Once the medical plan is full, an actual location shall be decided and a timeline and price range shall be finalized, stated Lacasse.

Building the hospital is the primary hurdle. Finding the folks to employees it will likely be one other problem, stated Munick-Watkins.

Nunavik is already battling a extreme scarcity of medical doctors and nurses, notably on the Hudson Bay facet of the area.

“We don’t close the hospitals or the CLSCs. We just make sure the services are still there, but sometimes it’s only when emergencies occur,” stated Munick-Watkins.

Woman at board meeting
Jennifer Munick-Watkins is the brand new president of Nunavik Regional Board of Health and Social Services, which met in Montreal earlier this month.

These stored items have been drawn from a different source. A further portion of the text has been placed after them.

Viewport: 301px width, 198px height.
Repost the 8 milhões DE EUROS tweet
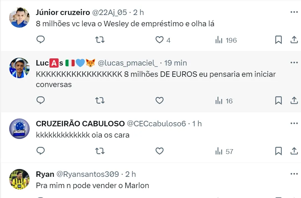(100, 100)
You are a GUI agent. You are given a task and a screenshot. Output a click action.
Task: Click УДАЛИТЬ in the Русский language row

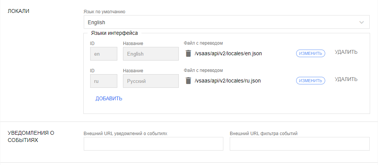click(346, 79)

Munick-Watkins says constructing the hospital is the primary hurdle, discovering the folks to employees it will likely be one other problem. (Julie Marceau/Radio-Canada)

Given the labour challenges, the federal government could be smart to spend money on packages that practice well being professionals from the Inuit inhabitants, stated Christopher Fletcher, a professor within the division of social and preventive drugs at Université Laval.

Fletcher used to supervise the First Nations and Inuit college students in drugs program and thinks the success it achieved in attracting Indigenous college students might be replicated in different disciplines, notably nursing.

Fletcher stated analysis exhibits sufferers have higher outcomes when the health-care supplier and the affected person share the identical background and language.

Equal pay for equal work might be a superb start line in attracting extra Inuit into the well being occupation, stated Munick-Watkins.

Right now, Inuit workers within the Nunavik well being community are paid lower than workers recruited from the south. 

The working situations are additionally unequal, as these from the south obtain a housing allowance and different perks.

She stated each well being centres are unionized and have collective agreements.

“We’re going to have to figure out how we’re going to iron this out in the coming weeks and months ahead,” she stated.